* [Data extract]
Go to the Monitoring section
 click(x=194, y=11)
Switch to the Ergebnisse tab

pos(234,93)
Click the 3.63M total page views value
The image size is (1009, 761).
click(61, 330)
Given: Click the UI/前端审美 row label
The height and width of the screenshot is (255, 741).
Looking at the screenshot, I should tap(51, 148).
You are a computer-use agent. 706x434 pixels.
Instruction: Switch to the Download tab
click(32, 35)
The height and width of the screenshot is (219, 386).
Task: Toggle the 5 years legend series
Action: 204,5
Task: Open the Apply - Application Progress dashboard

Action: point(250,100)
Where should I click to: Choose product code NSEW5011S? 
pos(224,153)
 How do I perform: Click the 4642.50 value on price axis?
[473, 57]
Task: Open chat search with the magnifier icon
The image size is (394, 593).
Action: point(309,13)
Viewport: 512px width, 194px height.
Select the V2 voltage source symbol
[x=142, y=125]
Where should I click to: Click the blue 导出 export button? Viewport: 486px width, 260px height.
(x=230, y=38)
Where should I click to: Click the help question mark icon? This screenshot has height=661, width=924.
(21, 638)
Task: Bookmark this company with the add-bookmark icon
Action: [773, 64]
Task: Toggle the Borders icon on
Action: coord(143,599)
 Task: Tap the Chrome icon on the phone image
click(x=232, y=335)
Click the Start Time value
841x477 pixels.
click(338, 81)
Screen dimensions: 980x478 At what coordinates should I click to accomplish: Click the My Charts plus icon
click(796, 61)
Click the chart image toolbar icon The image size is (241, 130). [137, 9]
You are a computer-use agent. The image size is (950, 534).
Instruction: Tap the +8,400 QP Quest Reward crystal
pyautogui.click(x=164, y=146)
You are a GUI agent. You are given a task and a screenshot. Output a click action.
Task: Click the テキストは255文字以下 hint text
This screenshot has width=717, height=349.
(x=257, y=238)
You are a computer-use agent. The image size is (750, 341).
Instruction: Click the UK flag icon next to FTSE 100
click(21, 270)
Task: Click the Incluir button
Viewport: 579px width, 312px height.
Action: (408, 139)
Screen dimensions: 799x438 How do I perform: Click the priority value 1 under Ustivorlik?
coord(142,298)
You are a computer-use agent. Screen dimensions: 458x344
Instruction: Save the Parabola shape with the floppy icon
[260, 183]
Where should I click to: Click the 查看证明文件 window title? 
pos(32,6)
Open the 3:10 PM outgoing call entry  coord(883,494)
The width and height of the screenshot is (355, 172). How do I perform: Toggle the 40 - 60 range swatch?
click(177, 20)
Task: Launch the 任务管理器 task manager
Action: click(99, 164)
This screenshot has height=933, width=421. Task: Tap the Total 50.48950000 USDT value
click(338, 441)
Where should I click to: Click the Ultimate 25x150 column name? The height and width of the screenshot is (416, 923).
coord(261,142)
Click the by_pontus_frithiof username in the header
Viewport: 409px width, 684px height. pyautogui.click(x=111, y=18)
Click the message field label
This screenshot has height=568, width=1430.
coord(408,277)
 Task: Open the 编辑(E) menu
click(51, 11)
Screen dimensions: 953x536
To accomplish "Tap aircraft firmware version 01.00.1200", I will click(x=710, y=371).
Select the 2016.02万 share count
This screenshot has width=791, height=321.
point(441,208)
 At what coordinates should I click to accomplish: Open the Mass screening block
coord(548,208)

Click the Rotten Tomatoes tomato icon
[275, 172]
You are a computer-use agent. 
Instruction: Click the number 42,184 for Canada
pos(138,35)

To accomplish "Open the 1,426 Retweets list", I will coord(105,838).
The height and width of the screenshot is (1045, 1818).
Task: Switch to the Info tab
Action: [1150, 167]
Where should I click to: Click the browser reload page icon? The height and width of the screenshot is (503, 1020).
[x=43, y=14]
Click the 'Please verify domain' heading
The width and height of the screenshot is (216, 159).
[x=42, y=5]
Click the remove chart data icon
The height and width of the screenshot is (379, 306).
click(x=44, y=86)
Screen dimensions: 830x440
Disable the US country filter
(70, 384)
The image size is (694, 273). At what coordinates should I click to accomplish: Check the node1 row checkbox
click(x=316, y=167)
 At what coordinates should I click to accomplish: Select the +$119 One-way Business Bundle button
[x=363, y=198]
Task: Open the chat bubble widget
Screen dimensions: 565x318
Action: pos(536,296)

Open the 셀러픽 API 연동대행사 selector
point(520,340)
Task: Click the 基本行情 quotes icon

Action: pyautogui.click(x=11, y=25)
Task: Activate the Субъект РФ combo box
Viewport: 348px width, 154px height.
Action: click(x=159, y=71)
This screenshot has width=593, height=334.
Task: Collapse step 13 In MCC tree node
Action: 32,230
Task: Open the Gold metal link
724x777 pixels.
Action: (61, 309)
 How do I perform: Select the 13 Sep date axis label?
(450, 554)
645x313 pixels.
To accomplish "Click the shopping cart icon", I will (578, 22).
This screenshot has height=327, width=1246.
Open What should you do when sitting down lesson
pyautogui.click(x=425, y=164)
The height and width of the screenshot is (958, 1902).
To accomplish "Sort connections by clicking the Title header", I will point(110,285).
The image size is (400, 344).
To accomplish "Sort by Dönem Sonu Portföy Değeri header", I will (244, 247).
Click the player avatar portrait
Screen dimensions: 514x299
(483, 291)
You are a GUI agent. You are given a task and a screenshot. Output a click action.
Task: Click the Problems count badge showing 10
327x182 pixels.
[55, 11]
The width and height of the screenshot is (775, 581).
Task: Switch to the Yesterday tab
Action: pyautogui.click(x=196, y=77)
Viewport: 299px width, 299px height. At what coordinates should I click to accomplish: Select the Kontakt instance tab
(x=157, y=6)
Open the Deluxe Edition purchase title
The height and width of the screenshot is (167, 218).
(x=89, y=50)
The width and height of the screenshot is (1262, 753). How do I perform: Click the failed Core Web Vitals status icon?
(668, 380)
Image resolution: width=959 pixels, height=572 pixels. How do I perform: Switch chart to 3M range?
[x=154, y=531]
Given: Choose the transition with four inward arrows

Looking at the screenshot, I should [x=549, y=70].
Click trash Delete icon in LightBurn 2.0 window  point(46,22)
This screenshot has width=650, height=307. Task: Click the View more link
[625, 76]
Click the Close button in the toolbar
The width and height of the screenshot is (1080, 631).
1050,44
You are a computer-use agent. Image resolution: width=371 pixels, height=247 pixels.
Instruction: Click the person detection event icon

* [Work item] Please copy every line of the data that carries the string "toolbar".

* [Answer to the exercise]
Click the chart image toolbar icon The image size is (241, 130). [137, 9]
Click the Close button in the toolbar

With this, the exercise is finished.